Die Versorgungssicherheit mit neuen Medikamenten hat sich in der Schweiz deutlich verschlechtert. Laut einer europaweiten Studie (WAIT) liegt die Schweiz beim Zugang zu innovativen Therapien noch auf Rang 7 in Europa – direkt vor Bulgarien. Patientinnen und Patienten in Deutschland haben vollen Zugang zu doppelt so vielen neuen innovativen Therapien wie in der Schweiz.
Grund dafür ist ein veraltetes Preisbildungssystem: Jahrzehntealte Arzneimittel dienen als Vergleich für neue Medikamente, der Nutzen moderner Therapien – etwa weniger Spitaltage oder überflüssige Operationen – bleibt unberücksichtigt. So warten Patientinnen und Patienten in der Schweiz auf dringend benötigte, oft gar lebenswichtige Therapien deutlich länger als in anderen Ländern.
Schweizer geben mehr für Tabak aus
Oft wird übersehen, dass die Preise von Original-Medikamenten in der Schweiz kaufkraftbereinigt unter dem europäischen Durchschnitt liegen. Konkret: Ein Schweizer gibt im Schnitt 37 Franken pro Monat für innovative Medikamente aus – dreimal weniger als für Alkohol und Tabak. Bei den Medikamenten-Herstellern kommen davon 27 Franken an, je rund 1 Franken gehen an den Staat, Leistungserbringer und etwa 8 Franken an den Handel.
Der Handelskonflikt mit den USA verschärft die Lage: Dort wird diskutiert, Preise an tiefere europäische Werte zu koppeln («Most-Favoured-Nation Drug Pricing»). Unternehmen hätten damit einen Anreiz, den Markteintritt in Ländern mit tiefen Preisen zu verzögern, um negative Effekte für den US-Markt zu vermeiden. Leidtragende wären auch Schweizer Patientinnen und Patienten: Therapien würden später oder gar nicht eingeführt. Zolldrohungen zeigen, dass es den USA ernst ist – mit Folgen für die Versorgung, Exporte, Steuern und Arbeitsplätze.
Bessere Rahmenbedingungen für Pharma
Die Präsenz forschender Pharmaunternehmen und guter Steuerzahler wird gerne als selbstverständlich angesehen. Doch die Rahmenbedingungen haben sich in den letzten Jahren verschlechtert. Pharmaunternehmen in der Schweiz kämpfen heute mit veralteten Prozessen, langwierigen Verfahren, fehlender Digitalisierung, Abschottungstendenzen und einem Gärtchen-Denken in der Politik.

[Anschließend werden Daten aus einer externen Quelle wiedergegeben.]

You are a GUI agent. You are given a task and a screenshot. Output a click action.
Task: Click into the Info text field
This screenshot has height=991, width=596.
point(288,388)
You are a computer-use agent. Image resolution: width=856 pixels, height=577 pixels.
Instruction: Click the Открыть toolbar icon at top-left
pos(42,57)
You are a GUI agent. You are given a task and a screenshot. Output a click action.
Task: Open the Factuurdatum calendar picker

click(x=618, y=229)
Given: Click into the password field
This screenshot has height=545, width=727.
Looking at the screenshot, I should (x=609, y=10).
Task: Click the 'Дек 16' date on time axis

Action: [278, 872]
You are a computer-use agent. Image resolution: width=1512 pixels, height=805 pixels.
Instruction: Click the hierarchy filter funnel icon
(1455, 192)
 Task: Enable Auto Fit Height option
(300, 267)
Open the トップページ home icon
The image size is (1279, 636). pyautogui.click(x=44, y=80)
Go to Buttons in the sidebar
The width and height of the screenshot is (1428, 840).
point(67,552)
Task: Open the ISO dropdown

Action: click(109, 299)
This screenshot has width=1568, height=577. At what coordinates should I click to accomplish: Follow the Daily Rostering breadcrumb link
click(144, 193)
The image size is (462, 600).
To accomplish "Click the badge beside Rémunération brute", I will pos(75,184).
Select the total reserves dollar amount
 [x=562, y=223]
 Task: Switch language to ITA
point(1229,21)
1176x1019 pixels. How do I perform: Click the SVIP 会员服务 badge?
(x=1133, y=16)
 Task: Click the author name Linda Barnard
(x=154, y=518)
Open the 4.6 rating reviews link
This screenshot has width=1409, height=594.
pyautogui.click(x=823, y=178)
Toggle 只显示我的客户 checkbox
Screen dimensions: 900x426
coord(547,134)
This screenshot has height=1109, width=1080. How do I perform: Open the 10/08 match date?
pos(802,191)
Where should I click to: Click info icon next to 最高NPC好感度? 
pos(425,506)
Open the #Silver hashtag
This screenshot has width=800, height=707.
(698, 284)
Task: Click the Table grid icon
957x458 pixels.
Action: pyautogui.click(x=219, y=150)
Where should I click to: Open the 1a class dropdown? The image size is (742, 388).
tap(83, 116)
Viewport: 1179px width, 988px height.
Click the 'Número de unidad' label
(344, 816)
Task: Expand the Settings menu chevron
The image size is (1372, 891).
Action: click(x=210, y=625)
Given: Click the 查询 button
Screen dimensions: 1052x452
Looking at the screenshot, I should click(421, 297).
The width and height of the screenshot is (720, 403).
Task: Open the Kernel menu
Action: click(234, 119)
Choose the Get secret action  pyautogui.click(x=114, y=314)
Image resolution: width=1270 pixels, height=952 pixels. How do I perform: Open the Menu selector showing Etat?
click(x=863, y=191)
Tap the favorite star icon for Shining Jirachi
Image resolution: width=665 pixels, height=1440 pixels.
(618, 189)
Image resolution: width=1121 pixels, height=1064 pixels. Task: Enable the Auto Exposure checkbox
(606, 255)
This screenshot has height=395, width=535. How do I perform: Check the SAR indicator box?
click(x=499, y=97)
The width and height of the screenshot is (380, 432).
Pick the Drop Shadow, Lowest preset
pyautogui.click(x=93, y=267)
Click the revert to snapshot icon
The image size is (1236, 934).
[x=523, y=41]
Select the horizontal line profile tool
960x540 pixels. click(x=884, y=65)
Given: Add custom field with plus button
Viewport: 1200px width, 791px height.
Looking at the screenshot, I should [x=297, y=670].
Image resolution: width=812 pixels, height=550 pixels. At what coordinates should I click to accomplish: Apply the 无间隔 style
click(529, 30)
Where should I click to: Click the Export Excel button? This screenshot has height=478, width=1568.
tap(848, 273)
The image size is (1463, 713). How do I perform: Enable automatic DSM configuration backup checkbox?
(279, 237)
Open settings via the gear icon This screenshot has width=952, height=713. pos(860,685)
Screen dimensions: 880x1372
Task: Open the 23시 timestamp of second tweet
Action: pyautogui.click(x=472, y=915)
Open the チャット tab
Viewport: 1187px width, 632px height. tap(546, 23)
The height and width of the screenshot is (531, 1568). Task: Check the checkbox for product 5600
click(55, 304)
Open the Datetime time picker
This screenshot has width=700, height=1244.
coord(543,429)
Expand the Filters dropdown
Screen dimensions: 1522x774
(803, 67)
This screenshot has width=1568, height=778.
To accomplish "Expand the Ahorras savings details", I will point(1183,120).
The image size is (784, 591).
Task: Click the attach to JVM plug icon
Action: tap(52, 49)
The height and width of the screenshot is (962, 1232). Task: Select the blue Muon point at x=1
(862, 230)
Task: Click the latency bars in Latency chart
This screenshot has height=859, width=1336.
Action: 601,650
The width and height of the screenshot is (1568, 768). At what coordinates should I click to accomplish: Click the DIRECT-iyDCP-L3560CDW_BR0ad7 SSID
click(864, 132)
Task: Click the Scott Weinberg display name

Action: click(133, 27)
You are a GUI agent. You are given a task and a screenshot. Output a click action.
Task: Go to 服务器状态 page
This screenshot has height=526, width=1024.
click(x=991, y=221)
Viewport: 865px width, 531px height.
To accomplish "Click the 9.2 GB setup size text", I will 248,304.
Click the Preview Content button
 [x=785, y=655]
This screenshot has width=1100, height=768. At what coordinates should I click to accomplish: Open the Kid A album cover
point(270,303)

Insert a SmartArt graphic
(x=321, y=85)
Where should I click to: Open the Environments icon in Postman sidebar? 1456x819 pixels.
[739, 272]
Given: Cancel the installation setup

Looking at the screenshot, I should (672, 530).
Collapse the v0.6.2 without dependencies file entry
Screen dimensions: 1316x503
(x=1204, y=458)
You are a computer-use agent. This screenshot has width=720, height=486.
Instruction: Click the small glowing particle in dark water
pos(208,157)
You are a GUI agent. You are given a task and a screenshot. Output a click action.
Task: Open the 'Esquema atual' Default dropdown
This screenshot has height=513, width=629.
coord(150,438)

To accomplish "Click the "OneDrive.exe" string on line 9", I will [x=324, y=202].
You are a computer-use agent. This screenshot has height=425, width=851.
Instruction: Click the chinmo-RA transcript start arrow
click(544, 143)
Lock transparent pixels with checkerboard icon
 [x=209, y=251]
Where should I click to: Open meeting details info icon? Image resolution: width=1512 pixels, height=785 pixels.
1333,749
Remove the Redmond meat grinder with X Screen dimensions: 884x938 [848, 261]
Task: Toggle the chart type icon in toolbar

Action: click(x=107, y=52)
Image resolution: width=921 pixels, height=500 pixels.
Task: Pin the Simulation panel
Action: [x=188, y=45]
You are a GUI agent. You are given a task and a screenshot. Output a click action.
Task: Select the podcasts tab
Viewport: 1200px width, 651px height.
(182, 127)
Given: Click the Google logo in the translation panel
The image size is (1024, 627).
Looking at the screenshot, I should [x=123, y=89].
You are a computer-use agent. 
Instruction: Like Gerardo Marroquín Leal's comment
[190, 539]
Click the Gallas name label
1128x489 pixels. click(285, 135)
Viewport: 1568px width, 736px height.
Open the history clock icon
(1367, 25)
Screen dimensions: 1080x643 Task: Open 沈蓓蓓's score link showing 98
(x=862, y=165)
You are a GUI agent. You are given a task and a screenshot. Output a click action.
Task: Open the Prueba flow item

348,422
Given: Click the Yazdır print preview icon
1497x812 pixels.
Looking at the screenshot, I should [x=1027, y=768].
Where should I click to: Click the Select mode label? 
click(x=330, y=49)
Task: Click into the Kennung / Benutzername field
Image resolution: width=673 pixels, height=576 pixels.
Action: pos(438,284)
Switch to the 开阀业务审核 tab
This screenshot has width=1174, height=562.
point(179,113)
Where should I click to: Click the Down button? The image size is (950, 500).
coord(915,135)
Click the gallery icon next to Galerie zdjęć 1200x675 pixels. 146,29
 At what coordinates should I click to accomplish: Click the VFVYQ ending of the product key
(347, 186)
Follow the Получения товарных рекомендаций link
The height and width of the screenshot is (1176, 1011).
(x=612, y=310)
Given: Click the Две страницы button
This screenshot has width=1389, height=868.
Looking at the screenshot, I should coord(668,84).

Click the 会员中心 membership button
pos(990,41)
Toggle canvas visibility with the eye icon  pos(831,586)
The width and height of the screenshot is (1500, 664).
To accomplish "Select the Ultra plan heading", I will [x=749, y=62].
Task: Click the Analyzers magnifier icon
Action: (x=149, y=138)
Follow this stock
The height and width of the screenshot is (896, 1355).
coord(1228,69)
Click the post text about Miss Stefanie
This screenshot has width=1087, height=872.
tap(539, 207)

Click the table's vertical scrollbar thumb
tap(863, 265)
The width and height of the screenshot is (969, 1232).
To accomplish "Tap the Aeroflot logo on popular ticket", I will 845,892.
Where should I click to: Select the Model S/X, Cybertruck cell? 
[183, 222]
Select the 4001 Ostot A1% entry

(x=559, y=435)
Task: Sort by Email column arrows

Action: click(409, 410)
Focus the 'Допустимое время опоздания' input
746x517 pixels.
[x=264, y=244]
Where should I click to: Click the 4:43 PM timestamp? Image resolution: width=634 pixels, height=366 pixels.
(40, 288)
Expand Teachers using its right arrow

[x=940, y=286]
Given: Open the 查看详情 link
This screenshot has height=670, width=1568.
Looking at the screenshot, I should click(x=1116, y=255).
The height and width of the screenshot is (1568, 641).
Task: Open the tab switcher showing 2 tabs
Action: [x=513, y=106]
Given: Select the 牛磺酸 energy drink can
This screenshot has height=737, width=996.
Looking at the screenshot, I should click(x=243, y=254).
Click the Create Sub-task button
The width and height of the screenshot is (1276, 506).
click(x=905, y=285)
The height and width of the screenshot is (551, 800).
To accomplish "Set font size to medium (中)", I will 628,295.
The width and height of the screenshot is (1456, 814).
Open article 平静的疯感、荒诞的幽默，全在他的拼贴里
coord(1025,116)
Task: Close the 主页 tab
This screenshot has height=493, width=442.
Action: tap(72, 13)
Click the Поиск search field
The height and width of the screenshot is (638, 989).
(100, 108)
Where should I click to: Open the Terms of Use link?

Die Entscheide aus dem Weissen Haus können wir kaum beeinflussen. Aber wir sind nicht machtlos: Die Schweiz hat die innovativsten Unternehmen der Welt nie mit Zwang und Zolldrohungen angezogen, sondern mit guten Rahmenbedingungen. Diese gilt es, wieder zu stärken. So bleibt es attraktiv, in der kleinen, aber innovativen und politisch stabilen Schweiz präsent zu sein.
Um Forschungs-, Produktionsstandort und Versorgung mit innovativen Therapien zu sichern, braucht es drei Dinge: Erstens einen Marschhalt bei Regulierungsvorhaben, die hohe Zusatzkosten verursachen und den kleinen Schweizer Markt unattraktiv machen. Zweitens eine koordinierte Life Sciences-Strategie, welche den Beitrag der Branche für Versorgung, Forschung, Arbeitsplätze und Wohlstand durch Rahmenbedingungen auch in der Zukunft sicherstellt.
Drittens die überfällige Modernisierung des Preisbildungssystems, damit Fortschritt auch hierzulande bei den Patientinnen und Patienten ankommt, und wir wieder zu Deutschland aufschliessen können. Das sollte uns mindestens 37 Franken wert sein!
*René Buholzer ist CEO des Branchenverbandes Interpharma. Der Gastbeitrag ist eine Reaktion auf eine Kolumne von Preisüberwacher Stefan Meierhans.